Bank of England governor Mervyn King has written another letter to the chancellor to explain why CPI inflation remains well above the 2% target rate.
The governor must write a letter every three months if CPI is more than one percentage point above or below the target.
He blamed the continuing high inflation rate on, "the increase in the standard rate of VAT to 20%, and past increases in global energy prices and import prices".
He also stressed that "the big risks currently facing the UK economy come from the rest of the world".
The Bank of England said last week that it remained confident that inflation would return to its target level in the next two years.
Chancellor George Osborne replied to Mr King's letter saying that, "A crisis of confidence in the global economy demands a global response".
He called for credible cuts in countries with big deficits and a "rebalancing of global demand to support growth".
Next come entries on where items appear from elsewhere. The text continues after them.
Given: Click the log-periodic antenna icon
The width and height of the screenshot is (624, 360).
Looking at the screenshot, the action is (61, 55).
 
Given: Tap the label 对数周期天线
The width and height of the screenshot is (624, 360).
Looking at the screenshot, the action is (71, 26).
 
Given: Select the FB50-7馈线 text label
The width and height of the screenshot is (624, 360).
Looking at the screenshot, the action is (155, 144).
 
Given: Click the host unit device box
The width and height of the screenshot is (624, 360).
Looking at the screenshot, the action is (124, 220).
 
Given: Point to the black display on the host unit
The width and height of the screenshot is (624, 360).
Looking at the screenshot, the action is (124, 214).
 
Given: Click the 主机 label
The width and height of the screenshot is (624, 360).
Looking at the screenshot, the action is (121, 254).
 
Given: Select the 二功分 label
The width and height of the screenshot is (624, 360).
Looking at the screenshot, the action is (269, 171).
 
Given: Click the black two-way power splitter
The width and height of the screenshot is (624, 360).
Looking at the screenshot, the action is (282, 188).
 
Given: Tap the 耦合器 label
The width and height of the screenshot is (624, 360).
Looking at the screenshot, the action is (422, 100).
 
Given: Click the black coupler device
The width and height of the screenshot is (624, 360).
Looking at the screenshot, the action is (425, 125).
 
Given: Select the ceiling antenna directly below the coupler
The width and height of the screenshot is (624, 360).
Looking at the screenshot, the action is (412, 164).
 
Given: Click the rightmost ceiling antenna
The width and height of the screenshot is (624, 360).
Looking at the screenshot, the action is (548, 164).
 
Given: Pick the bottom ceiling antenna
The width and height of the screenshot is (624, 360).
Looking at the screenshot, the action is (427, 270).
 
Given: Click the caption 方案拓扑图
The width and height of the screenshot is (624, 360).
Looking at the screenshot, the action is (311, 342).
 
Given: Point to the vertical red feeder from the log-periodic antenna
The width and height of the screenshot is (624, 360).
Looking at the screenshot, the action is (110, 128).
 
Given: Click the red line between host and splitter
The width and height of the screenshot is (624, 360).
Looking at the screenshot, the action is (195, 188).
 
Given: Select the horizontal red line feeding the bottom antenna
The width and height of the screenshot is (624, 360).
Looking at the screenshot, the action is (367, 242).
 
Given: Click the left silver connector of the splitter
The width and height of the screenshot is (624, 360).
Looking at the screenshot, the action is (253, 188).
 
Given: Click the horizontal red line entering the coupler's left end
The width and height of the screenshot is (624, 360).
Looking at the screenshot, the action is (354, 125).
The ONS said the main contributors to inflation came from financial services, clothing and footwear, furniture, household equipment and housing rent.
It said one of the biggest contributions had come from fees for financial services, which rose in July but had fallen in the same month last year.
The main downward pressure on inflation came from food and non-alcoholic drinks.
"The big picture is still that rises in energy prices and in particular the VAT hike at the start of the year are still keeping inflation high," said Colin Ellis, chief economist at the British Private Equity and Venture Capital Association.
"At constant tax rates, CPI inflation was 2.8% in July."
July's inflation figures are particularly important because they are used to determine how much regulated rail fares can increase.
Under the government's new formula, fares will be able to rise by RPI+3%, which means average fares will be able to go up by 8% next year.
In other research, Kantar Worldpanel found that while grocery price inflation had grown 5.2% in the 12 weeks to 7 August, compared with the same period the previous year, grocery sales had only risen by 3.8%.
"It is evident that shoppers are trying to manage their 'personal' inflation by trading down," said Edward Garner from Kantar Worldpanel.
"It's therefore unsurprising that the discounters have pushed further ahead this month."
Aldi performed particularly strongly, taking its market share to 3.6% from 3% at the same time last year.